---
name: coreml
description: Use when deploying custom ML models on-device, converting PyTorch models, compressing models, implementing LLM inference, or optimizing CoreML performance. Covers model conversion, compression, stateful models, KV-cache, multi-function models, MLTensor.
license: MIT
version: 1.0.0
---

# CoreML On-Device Machine Learning

## Overview

CoreML enables on-device machine learning inference across all Apple platforms. It abstracts hardware details while leveraging Apple Silicon's CPU, GPU, and Neural Engine for high-performance, private, and efficient execution.

**Key principle**: Start with the simplest approach, then optimize based on profiling. Don't over-engineer compression or caching until you have real performance data.

## Decision Tree - CoreML vs Foundation Models

```
Need on-device ML?
  ├─ Text generation (LLM)?
  │   ├─ Simple prompts, structured output? → Foundation Models (ios-ai skill)
  │   └─ Custom model, fine-tuned, specific architecture? → CoreML
  ├─ Custom trained model?
  │   └─ Yes → CoreML
  ├─ Image/audio/sensor processing?
  │   └─ Yes → CoreML
  └─ Apple's built-in intelligence?
      └─ Yes → Foundation Models (ios-ai skill)
```

## Red Flags

Use this skill when you see:
- "Convert PyTorch model to CoreML"
- "Model too large for device"
- "Slow inference performance"
- "LLM on-device"
- "KV-cache" or "stateful model"
- "Model compression" or "quantization"
- MLModel, MLTensor, or coremltools in context

## Pattern 1 - Basic Model Conversion

The standard PyTorch → CoreML workflow.

```python
import coremltools as ct
import torch

# Trace the model
model.eval()
traced_model = torch.jit.trace(model, example_input)

# Convert to CoreML
mlmodel = ct.convert(
    traced_model,
    inputs=[ct.TensorType(shape=example_input.shape)],
    minimum_deployment_target=ct.target.iOS18
)

# Save
mlmodel.save("MyModel.mlpackage")
```

**Critical**: Always set `minimum_deployment_target` to enable latest optimizations.

## Pattern 2 - Model Compression (Post-Training)

Three techniques, each with different tradeoffs:

### Palettization (Best for Neural Engine)

Clusters weights into lookup tables. Use per-grouped-channel for better accuracy.

```python
from coremltools.optimize.coreml import (
    OpPalettizerConfig,
    OptimizationConfig,
    palettize_weights
)

# 4-bit with grouped channels (iOS 18+)
op_config = OpPalettizerConfig(
    mode="kmeans",
    nbits=4,
    granularity="per_grouped_channel",
    group_size=16
)

config = OptimizationConfig(global_config=op_config)
compressed_model = palettize_weights(model, config)
```

| Bits | Compression | Accuracy Impact |
|------|-------------|-----------------|
| 8-bit | 2x | Minimal |
| 6-bit | 2.7x | Low |
| 4-bit | 4x | Moderate (use grouped channels) |
| 2-bit | 8x | High (requires training-time) |

### Quantization (Best for GPU on Mac)

Linear mapping to INT8/INT4. Use per-block for better accuracy.

```python
from coremltools.optimize.coreml import (
    OpLinearQuantizerConfig,
    OptimizationConfig,
    linear_quantize_weights
)

# INT4 per-block quantization (iOS 18+)
op_config = OpLinearQuantizerConfig(
    mode="linear",
    dtype="int4",
    granularity="per_block",
    block_size=32
)

config = OptimizationConfig(global_config=op_config)
compressed_model = linear_quantize_weights(model, config)
```

### Pruning (Combine with other techniques)

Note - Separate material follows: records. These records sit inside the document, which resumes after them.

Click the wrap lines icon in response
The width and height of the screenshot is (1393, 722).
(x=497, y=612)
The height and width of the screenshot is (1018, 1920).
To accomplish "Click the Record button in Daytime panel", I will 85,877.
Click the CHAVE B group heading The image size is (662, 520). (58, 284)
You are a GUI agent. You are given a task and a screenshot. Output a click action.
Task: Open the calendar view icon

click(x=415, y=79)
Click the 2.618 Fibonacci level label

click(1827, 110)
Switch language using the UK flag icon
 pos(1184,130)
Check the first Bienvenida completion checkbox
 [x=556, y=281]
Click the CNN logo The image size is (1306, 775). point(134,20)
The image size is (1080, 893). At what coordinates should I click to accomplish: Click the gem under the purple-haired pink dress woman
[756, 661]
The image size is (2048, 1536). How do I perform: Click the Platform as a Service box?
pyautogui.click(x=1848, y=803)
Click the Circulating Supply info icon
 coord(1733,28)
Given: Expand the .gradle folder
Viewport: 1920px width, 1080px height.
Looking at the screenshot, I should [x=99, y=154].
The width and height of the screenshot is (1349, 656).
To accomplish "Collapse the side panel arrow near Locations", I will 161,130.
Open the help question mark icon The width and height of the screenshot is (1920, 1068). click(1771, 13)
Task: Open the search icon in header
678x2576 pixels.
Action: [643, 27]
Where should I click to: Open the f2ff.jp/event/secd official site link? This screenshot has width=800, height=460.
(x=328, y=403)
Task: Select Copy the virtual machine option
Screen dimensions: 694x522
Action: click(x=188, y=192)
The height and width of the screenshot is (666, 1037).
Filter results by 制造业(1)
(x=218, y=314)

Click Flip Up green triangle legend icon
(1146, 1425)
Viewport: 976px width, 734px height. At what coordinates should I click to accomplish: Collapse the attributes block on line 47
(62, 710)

Sets weights to zero for sparse representation. Can combine with palettization.

```python
from coremltools.optimize.coreml import (
    OpMagnitudePrunerConfig,
    OptimizationConfig,
    prune_weights
)

op_config = OpMagnitudePrunerConfig(
    target_sparsity=0.4  # 40% zeros
)

config = OptimizationConfig(global_config=op_config)
sparse_model = prune_weights(model, config)
```

## Pattern 3 - Training-Time Compression

When post-training compression loses too much accuracy, fine-tune with compression.

```python
from coremltools.optimize.torch.palettization import (
    DKMPalettizerConfig,
    DKMPalettizer
)

# Configure 4-bit palettization
config = DKMPalettizerConfig(global_config={"n_bits": 4})

# Prepare model
palettizer = DKMPalettizer(model, config)
prepared_model = palettizer.prepare()

# Fine-tune (your training loop)
for epoch in range(num_epochs):
    train_epoch(prepared_model, data_loader)
    palettizer.step()

# Finalize
final_model = palettizer.finalize()
```

**Tradeoff**: Better accuracy than post-training, but requires training data and time.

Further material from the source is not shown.